General information
- Type: Motor glider
- National origin: Switzerland
- Manufacturer: Hatherleigh Consulting
- Status: Production completed
- Number built: probably prototypes only

History
- First flight: 13 December 2001

= Hatherleigh CAVOK =

Swiss motorglider

The Hatherleigh CAVOK is a Swiss mid-wing, single-seat motor glider that was produced by Heatherleigh Consulting of Bussigny-près-Lausanne, first flying on 13 December 2001.

The aircraft's name is a common aviation meteorology abbreviation meaning Ceiling And Visibility OK and implying good flying weather.

==Design and development==
The CAVOK project began in the middle of 2000. The primary development model was the CAVOK 10, with a wingspan of 11 m, extendable to 15 m with wing tip extensions. The design goals for the aircraft included maximizing performance for the price, compliance with JAR 22 rules for standard class sailplanes and also European ultralight category rules, including French ULM regulations. Certification was also intended to JAR-VLA standards for countries that lack an ultralight category.
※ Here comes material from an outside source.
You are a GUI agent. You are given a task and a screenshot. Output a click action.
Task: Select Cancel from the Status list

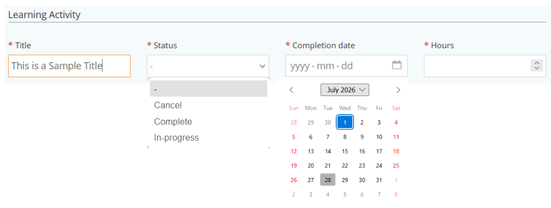pos(167,105)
The aircraft is built from fibreglass and features a fixed, fuselage-mounted, single-cylinder, two-stroke Gas Gas motorcycle engine, driving a retractable two-bladed fixed-pitch tractor propeller. The engine can be started and run before extending and engaging the propeller. The wing features flaperons and, unlike most other aircraft in this category, lacks wing-mounted air brakes, the brake being fuselage mounted. The landing gear consists of fixed nose, centre and tail wheels along with auxiliary wheels 5.5 m out on the wing from the fuselage. The aircraft is finished in white polyurethane paint.
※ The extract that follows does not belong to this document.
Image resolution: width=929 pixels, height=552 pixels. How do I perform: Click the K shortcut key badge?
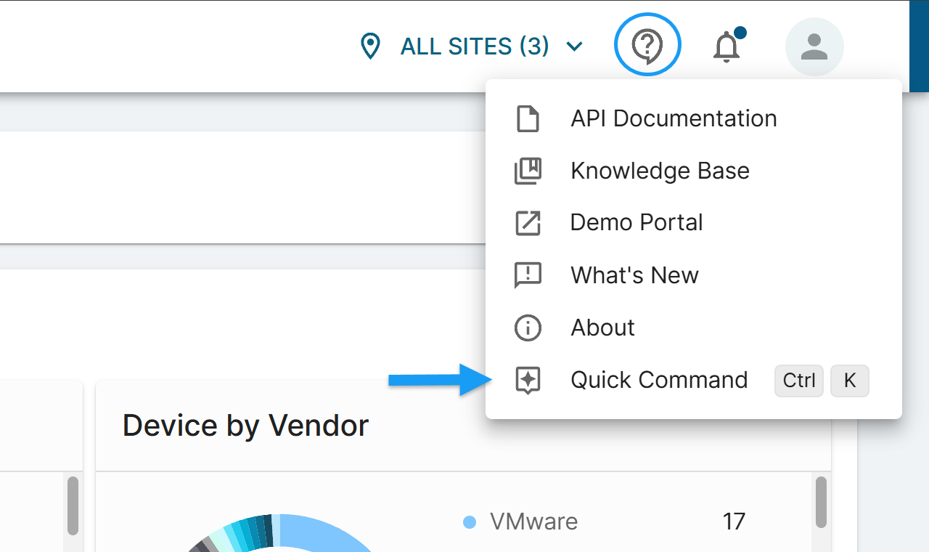849,381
The aircraft was designed for quick assembly and disassembly by one person without assistance, as no part weighs over 25 kg. The aircraft is normally transported by towed trailer.

The last news release the company put out, on 14 December 2002, indicated that development work had been delayed, but was underway at that time. The company website had been removed by 2005 and it is likely that only prototypes were completed and flown.